> [Short task 1] Reproduce the passage on slices and arrays verbatim from "Relationship between slice" to "represent the concept.".
> [Short task 2] Write the next part of the passage on slices and arrays, picking up after its final sentence.

> [Page extract]
>> START
Relationship between slice and array
A slice isn't an array, it's a struct which consists of a pointer to array element, and length of segment, and arr capacity(length). So you can consider it uses pointer and length to slice an array. When you manipulate a slice, it will return new slice, but the array under the hood may not allocate. This may cause side effect.
You can find the source code of slice here:
type slice struct {
array unsafe.Pointer
len int
cap int
}
Let's write some code and draw a diagram to represent the concept.
>> END
> [Collected material]
>> START
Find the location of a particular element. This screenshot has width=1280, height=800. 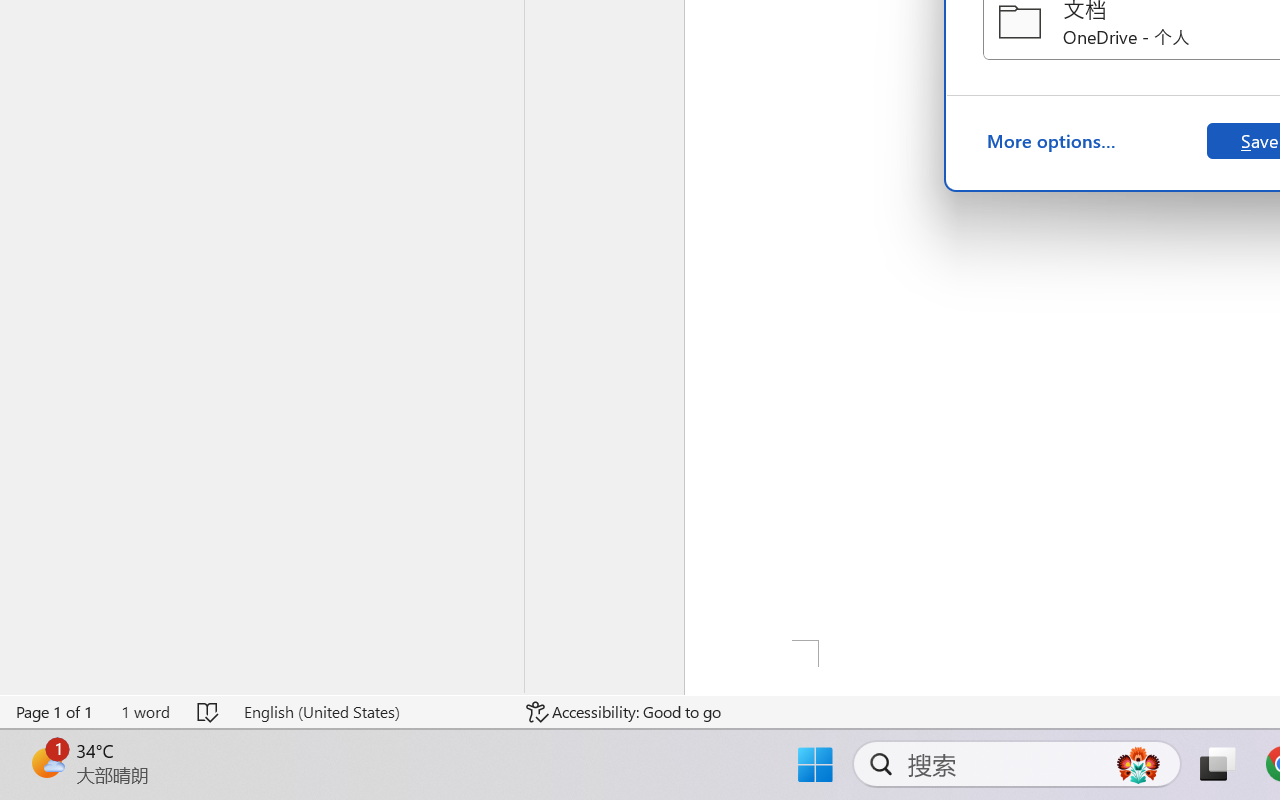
>> END
> [Answer 1]
Relationship between slice and array
A slice isn't an array, it's a struct which consists of a pointer to array element, and length of segment, and arr capacity(length). So you can consider it uses pointer and length to slice an array. When you manipulate a slice, it will return new slice, but the array under the hood may not allocate. This may cause side effect.
You can find the source code of slice here:
type slice struct {
array unsafe.Pointer
len int
cap int
}
Let's write some code and draw a diagram to represent the concept.

> [Answer 2]
s1:=[]int{1,2,3}
// cut slice : change len
s2:= s1[:2]
// cut slice : change len and pointer to array element
s3 := s1[1:3]
Potential issue -- manipulate the same array
Sometimes bug will happen when you manipulate slices both point to the same array. Like the following code, I just want to change the value in S2 only, but it affects s1 and s3, because they both point to the same array.
func main() {
s1 := []int{1, 2, 3}
s2 := s1[:2]
s3 := s1[1:3]
fmt.Printf("%v\n%v\n%v\n", s1, s2, s3)
fmt.Println("-----")
s2[1] = 0
fmt.Printf("%v\n%v\n%v\n", s1, s2, s3)
}
output:
[1 2 3]
[1 2]
[2 3]
----------
[1 0 3]
[1 0]
[0 3]
How to avoid?
just work on the last slice. If you don't need other slice, of course it has no risk, but if you can't, there's two function to copy new slice.
use built-in function "func copy(dst, src []Type) int",
copy function will only copy elements, based on len of dst, from src
func main() {
s1 := []int{1, 2, 3}
s2 := make([]int,2)
copy(s2, s1)
s3 := make([]int,2)
copy(s3, s1[1:])
fmt.Printf("%v\n%v\n%v\n", s1, s2, s3)
fmt.Println("-----")
s2[1] = 0
fmt.Printf("%v\n%v\n%v\n", s1, s2, s3)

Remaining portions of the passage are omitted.